把讲王国维美学的那段原文，从“受西方观念的影响,王国维一方”开始一直到“论发现,又灌注了时代的新质。”，重新写一遍，并把里面的“佛教哲学”换成“道家哲学”。

原文节选
——————————

重视审美、艺术与道的关联是中国传统美学的一个重要特性。然而,艺道、文道关系与情景理论一样,往往在传统美学中也是处于一种概念模糊、复义纠缠的驳杂状态。就文道关系而言,就有“文以载道”“文以明道”“作文害道”“道进乎技”“文以贯道”“文便是道”等多种形态。在提倡经世济用、辅时及物的以“文以载道”(文与道为同一作品层面的文质关系)为主流的传统美学中,形而上与形而下或者说体用关系的古代文道观维度并没有得到足够的理论关注。这样,传统美学的形而上学维度虽然不乏卓越的理论建构,但依然属于潜流或支流状态。今天我们对传统美学的形而上维度并不陌生,实际上是以一种现代美学视野反观历史的结果。如果要追溯这一结果之成因,王国维着实是一个绕不开的人物。
受西方观念的影响,王国维一方面对关切人生的形而上学情有独钟,另一方面又对中国传统主流的道德形而上学深表不满。王国维在1905年发表的《论哲学家与美术家之天职》中说:“夫然,故我国无纯粹之哲学,其最完备者,惟道德哲学与政治哲学耳。至于周、秦、两宋间之形而上学,不过欲固道德哲学之根柢,其对形而上学非有固有之兴味也。”可能是出于对形而上学的固有兴味,王国维在传统文艺研究中对其与宇宙、人生的真理问题予以了重大关切。王国维在《人间词话》中之所以放弃自己以前使用的“意境”一词而改用“境界”,具体原因虽然不得而知,但其中的一个可能性是“境界”相比“意境”更能贴近人生的超越性问题。因为在中国古代,“意境”一词几乎都是在文艺评论上出现的,而“境界”一词则更多是在人生哲学(特别是佛教哲学)的精神层面上出现的。可以说,王国维“境界说”对宇宙与人生真理要义的凸显既对传统美学形而上学维度进行了自觉的理论发现,又灌注了时代的新质。

——————————

所给资料
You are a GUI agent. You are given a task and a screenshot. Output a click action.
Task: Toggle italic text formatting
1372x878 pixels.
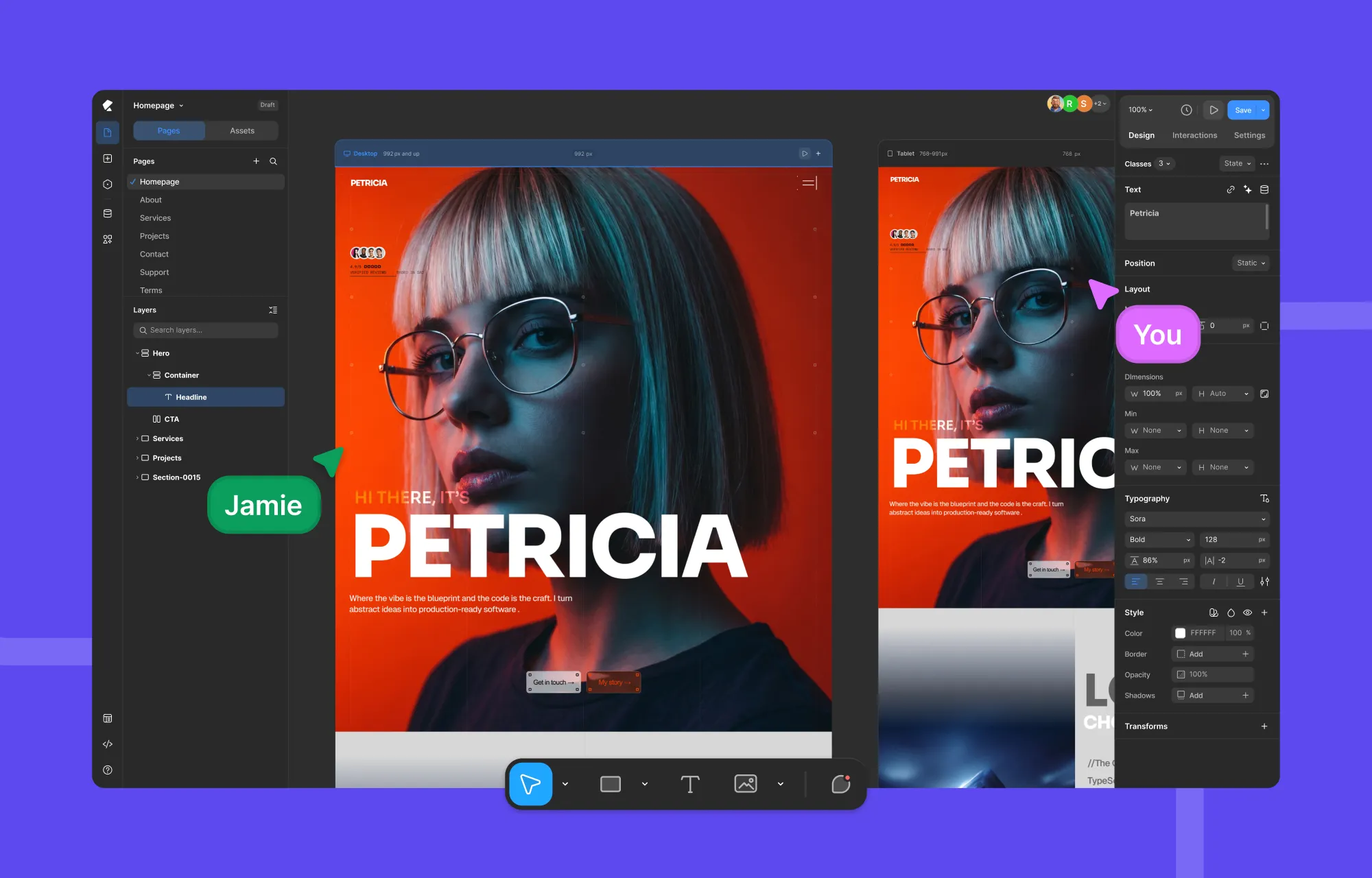[x=1214, y=582]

——————————

参考答案
受西方观念的影响,王国维一方面对关切人生的形而上学情有独钟,另一方面又对中国传统主流的道德形而上学深表不满。王国维在1905年发表的《论哲学家与美术家之天职》中说:“夫然,故我国无纯粹之哲学,其最完备者,惟道德哲学与政治哲学耳。至于周、秦、两宋间之形而上学,不过欲固道德哲学之根柢,其对形而上学非有固有之兴味也。”可能是出于对形而上学的固有兴味,王国维在传统文艺研究中对其与宇宙、人生的真理问题予以了重大关切。王国维在《人间词话》中之所以放弃自己以前使用的“意境”一词而改用“境界”,具体原因虽然不得而知,但其中的一个可能性是“境界”相比“意境”更能贴近人生的超越性问题。因为在中国古代,“意境”一词几乎都是在文艺评论上出现的,而“境界”一词则更多是在人生哲学(特别是道家哲学)的精神层面上出现的。可以说,王国维“境界说”对宇宙与人生真理要义的凸显既对传统美学形而上学维度进行了自觉的理论发现,又灌注了时代的新质。